• _Data items_:

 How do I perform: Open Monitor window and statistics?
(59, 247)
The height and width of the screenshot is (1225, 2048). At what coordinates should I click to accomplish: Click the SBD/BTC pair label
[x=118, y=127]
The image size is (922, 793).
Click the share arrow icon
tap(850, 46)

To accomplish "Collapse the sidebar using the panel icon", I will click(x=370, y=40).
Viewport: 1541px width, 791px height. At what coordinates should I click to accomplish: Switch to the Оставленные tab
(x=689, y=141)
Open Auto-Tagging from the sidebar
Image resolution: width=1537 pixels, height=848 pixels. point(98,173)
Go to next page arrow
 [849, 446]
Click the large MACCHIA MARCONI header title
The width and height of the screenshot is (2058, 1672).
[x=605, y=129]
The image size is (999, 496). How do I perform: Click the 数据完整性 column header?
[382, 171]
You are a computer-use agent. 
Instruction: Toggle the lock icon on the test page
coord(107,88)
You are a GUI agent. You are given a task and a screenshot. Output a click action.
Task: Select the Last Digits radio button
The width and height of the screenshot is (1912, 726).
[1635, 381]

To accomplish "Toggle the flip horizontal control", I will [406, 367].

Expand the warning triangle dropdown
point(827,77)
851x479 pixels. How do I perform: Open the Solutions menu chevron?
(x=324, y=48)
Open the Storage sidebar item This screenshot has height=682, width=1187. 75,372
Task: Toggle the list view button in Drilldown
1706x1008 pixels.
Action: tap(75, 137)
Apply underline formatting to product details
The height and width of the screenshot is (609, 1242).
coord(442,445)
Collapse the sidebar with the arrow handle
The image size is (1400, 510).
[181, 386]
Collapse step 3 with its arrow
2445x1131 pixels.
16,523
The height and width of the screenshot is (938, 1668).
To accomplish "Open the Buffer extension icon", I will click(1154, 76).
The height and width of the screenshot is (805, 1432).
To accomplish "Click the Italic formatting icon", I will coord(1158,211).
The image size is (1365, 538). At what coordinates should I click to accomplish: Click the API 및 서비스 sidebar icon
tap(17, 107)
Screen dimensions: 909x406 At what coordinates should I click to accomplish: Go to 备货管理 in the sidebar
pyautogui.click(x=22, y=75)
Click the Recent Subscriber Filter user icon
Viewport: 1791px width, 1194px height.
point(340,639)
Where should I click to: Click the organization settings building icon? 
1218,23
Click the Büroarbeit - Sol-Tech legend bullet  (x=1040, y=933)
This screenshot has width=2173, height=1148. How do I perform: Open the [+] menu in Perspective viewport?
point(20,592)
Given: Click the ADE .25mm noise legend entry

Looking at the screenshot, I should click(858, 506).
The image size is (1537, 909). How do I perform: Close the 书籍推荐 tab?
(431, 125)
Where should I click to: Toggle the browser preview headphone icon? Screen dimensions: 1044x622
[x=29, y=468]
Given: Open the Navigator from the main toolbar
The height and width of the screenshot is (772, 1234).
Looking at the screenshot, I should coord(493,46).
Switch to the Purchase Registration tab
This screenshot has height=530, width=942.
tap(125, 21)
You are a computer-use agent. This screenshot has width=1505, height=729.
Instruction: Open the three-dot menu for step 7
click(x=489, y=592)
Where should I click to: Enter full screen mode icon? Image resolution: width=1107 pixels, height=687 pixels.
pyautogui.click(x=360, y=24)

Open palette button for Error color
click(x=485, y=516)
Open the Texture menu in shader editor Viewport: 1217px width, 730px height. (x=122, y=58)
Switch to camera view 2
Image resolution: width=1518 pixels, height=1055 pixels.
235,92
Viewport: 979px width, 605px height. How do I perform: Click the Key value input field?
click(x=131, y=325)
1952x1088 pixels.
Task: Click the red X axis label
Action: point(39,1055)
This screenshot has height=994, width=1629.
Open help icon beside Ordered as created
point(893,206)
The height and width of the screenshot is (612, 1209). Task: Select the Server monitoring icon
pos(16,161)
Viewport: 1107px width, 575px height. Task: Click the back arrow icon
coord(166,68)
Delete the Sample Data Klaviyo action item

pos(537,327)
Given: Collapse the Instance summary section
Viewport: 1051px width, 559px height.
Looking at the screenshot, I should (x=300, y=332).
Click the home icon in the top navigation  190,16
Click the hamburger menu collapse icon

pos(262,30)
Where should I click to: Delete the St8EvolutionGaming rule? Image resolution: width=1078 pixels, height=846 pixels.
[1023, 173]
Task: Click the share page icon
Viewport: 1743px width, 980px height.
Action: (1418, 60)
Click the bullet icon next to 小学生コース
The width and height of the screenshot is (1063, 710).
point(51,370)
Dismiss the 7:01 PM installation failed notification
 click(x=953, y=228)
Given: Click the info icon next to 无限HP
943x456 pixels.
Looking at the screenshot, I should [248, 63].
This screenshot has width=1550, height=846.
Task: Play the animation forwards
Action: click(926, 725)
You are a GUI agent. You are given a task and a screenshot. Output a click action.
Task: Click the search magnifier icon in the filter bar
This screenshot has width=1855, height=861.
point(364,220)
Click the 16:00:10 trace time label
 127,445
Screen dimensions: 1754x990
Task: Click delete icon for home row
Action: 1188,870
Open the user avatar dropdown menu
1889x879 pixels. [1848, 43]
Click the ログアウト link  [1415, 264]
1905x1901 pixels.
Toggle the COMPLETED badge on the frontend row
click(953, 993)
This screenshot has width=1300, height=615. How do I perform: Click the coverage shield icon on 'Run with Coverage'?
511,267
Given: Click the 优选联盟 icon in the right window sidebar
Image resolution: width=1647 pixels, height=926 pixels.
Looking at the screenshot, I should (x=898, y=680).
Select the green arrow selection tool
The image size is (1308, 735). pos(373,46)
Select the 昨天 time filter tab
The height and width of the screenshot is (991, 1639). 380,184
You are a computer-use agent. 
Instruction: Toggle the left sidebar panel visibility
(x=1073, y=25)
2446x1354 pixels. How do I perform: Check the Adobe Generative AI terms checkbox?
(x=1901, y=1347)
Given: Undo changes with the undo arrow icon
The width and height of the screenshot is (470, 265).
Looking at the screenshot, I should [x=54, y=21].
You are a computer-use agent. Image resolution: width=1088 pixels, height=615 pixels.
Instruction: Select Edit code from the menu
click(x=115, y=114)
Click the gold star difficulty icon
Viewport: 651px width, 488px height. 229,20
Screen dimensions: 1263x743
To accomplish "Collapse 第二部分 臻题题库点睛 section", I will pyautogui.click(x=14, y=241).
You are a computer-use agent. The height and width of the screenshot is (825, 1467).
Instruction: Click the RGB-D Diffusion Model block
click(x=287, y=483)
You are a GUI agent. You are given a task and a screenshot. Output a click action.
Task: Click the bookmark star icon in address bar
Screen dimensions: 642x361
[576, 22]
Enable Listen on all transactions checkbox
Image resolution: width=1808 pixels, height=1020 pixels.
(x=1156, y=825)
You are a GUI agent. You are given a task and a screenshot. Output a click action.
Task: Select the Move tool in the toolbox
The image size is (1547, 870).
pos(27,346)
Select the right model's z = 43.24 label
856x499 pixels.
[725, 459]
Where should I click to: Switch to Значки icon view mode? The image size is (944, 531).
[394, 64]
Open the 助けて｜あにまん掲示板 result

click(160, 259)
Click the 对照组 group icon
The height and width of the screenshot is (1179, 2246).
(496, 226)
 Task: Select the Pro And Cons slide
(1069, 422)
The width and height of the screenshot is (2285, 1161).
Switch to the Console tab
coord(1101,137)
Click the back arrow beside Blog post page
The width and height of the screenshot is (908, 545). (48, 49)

• _AIM OF THE TASK_: Word for word, repeat each entry shown above.

• _SOLUTION FOR THIS EXERCISE_:
 How do I perform: Open Monitor window and statistics?
(59, 247)
The height and width of the screenshot is (1225, 2048). At what coordinates should I click to accomplish: Click the SBD/BTC pair label
[x=118, y=127]
The image size is (922, 793).
Click the share arrow icon
tap(850, 46)

To accomplish "Collapse the sidebar using the panel icon", I will click(x=370, y=40).
Viewport: 1541px width, 791px height. At what coordinates should I click to accomplish: Switch to the Оставленные tab
(x=689, y=141)
Open Auto-Tagging from the sidebar
Image resolution: width=1537 pixels, height=848 pixels. point(98,173)
Go to next page arrow
 [849, 446]
Click the large MACCHIA MARCONI header title
The width and height of the screenshot is (2058, 1672).
[x=605, y=129]
The image size is (999, 496). How do I perform: Click the 数据完整性 column header?
[382, 171]
You are a computer-use agent. 
Instruction: Toggle the lock icon on the test page
coord(107,88)
You are a GUI agent. You are given a task and a screenshot. Output a click action.
Task: Select the Last Digits radio button
The width and height of the screenshot is (1912, 726).
[1635, 381]

To accomplish "Toggle the flip horizontal control", I will [406, 367].

Expand the warning triangle dropdown
point(827,77)
851x479 pixels. How do I perform: Open the Solutions menu chevron?
(x=324, y=48)
Open the Storage sidebar item This screenshot has height=682, width=1187. 75,372
Task: Toggle the list view button in Drilldown
1706x1008 pixels.
Action: tap(75, 137)
Apply underline formatting to product details
The height and width of the screenshot is (609, 1242).
coord(442,445)
Collapse the sidebar with the arrow handle
The image size is (1400, 510).
[181, 386]
Collapse step 3 with its arrow
2445x1131 pixels.
16,523
The height and width of the screenshot is (938, 1668).
To accomplish "Open the Buffer extension icon", I will click(1154, 76).
The height and width of the screenshot is (805, 1432).
To accomplish "Click the Italic formatting icon", I will coord(1158,211).
The image size is (1365, 538). At what coordinates should I click to accomplish: Click the API 및 서비스 sidebar icon
tap(17, 107)
Screen dimensions: 909x406 At what coordinates should I click to accomplish: Go to 备货管理 in the sidebar
pyautogui.click(x=22, y=75)
Click the Recent Subscriber Filter user icon
Viewport: 1791px width, 1194px height.
point(340,639)
Where should I click to: Click the organization settings building icon? 
1218,23
Click the Büroarbeit - Sol-Tech legend bullet  (x=1040, y=933)
This screenshot has width=2173, height=1148. How do I perform: Open the [+] menu in Perspective viewport?
point(20,592)
Given: Click the ADE .25mm noise legend entry

Looking at the screenshot, I should click(858, 506).
The image size is (1537, 909). How do I perform: Close the 书籍推荐 tab?
(431, 125)
Where should I click to: Toggle the browser preview headphone icon? Screen dimensions: 1044x622
[x=29, y=468]
Given: Open the Navigator from the main toolbar
The height and width of the screenshot is (772, 1234).
Looking at the screenshot, I should coord(493,46).
Switch to the Purchase Registration tab
This screenshot has height=530, width=942.
tap(125, 21)
You are a computer-use agent. This screenshot has width=1505, height=729.
Instruction: Open the three-dot menu for step 7
click(x=489, y=592)
Where should I click to: Enter full screen mode icon? Image resolution: width=1107 pixels, height=687 pixels.
pyautogui.click(x=360, y=24)

Open palette button for Error color
click(x=485, y=516)
Open the Texture menu in shader editor Viewport: 1217px width, 730px height. (x=122, y=58)
Switch to camera view 2
Image resolution: width=1518 pixels, height=1055 pixels.
235,92
Viewport: 979px width, 605px height. How do I perform: Click the Key value input field?
click(x=131, y=325)
1952x1088 pixels.
Task: Click the red X axis label
Action: point(39,1055)
This screenshot has height=994, width=1629.
Open help icon beside Ordered as created
point(893,206)
The height and width of the screenshot is (612, 1209). Task: Select the Server monitoring icon
pos(16,161)
Viewport: 1107px width, 575px height. Task: Click the back arrow icon
coord(166,68)
Delete the Sample Data Klaviyo action item

pos(537,327)
Given: Collapse the Instance summary section
Viewport: 1051px width, 559px height.
Looking at the screenshot, I should (x=300, y=332).
Click the home icon in the top navigation  190,16
Click the hamburger menu collapse icon

pos(262,30)
Where should I click to: Delete the St8EvolutionGaming rule? Image resolution: width=1078 pixels, height=846 pixels.
[1023, 173]
Task: Click the share page icon
Viewport: 1743px width, 980px height.
Action: (1418, 60)
Click the bullet icon next to 小学生コース
The width and height of the screenshot is (1063, 710).
point(51,370)
Dismiss the 7:01 PM installation failed notification
 click(x=953, y=228)
Given: Click the info icon next to 无限HP
943x456 pixels.
Looking at the screenshot, I should [248, 63].
This screenshot has width=1550, height=846.
Task: Play the animation forwards
Action: click(926, 725)
You are a GUI agent. You are given a task and a screenshot. Output a click action.
Task: Click the search magnifier icon in the filter bar
This screenshot has width=1855, height=861.
point(364,220)
Click the 16:00:10 trace time label
 127,445
Screen dimensions: 1754x990
Task: Click delete icon for home row
Action: 1188,870
Open the user avatar dropdown menu
1889x879 pixels. [1848, 43]
Click the ログアウト link  [1415, 264]
1905x1901 pixels.
Toggle the COMPLETED badge on the frontend row
click(953, 993)
This screenshot has width=1300, height=615. How do I perform: Click the coverage shield icon on 'Run with Coverage'?
511,267
Given: Click the 优选联盟 icon in the right window sidebar
Image resolution: width=1647 pixels, height=926 pixels.
Looking at the screenshot, I should (x=898, y=680).
Select the green arrow selection tool
The image size is (1308, 735). pos(373,46)
Select the 昨天 time filter tab
The height and width of the screenshot is (991, 1639). 380,184
You are a computer-use agent. 
Instruction: Toggle the left sidebar panel visibility
(x=1073, y=25)
2446x1354 pixels. How do I perform: Check the Adobe Generative AI terms checkbox?
(x=1901, y=1347)
Given: Undo changes with the undo arrow icon
The width and height of the screenshot is (470, 265).
Looking at the screenshot, I should [x=54, y=21].
You are a computer-use agent. Image resolution: width=1088 pixels, height=615 pixels.
Instruction: Select Edit code from the menu
click(x=115, y=114)
Click the gold star difficulty icon
Viewport: 651px width, 488px height. 229,20
Screen dimensions: 1263x743
To accomplish "Collapse 第二部分 臻题题库点睛 section", I will pyautogui.click(x=14, y=241).
You are a computer-use agent. The height and width of the screenshot is (825, 1467).
Instruction: Click the RGB-D Diffusion Model block
click(x=287, y=483)
You are a GUI agent. You are given a task and a screenshot. Output a click action.
Task: Click the bookmark star icon in address bar
Screen dimensions: 642x361
[576, 22]
Enable Listen on all transactions checkbox
Image resolution: width=1808 pixels, height=1020 pixels.
(x=1156, y=825)
You are a GUI agent. You are given a task and a screenshot. Output a click action.
Task: Select the Move tool in the toolbox
The image size is (1547, 870).
pos(27,346)
Select the right model's z = 43.24 label
856x499 pixels.
[725, 459]
Where should I click to: Switch to Значки icon view mode? The image size is (944, 531).
[394, 64]
Open the 助けて｜あにまん掲示板 result

click(160, 259)
Click the 对照组 group icon
The height and width of the screenshot is (1179, 2246).
(496, 226)
 Task: Select the Pro And Cons slide
(1069, 422)
The width and height of the screenshot is (2285, 1161).
Switch to the Console tab
coord(1101,137)
Click the back arrow beside Blog post page
The width and height of the screenshot is (908, 545). (48, 49)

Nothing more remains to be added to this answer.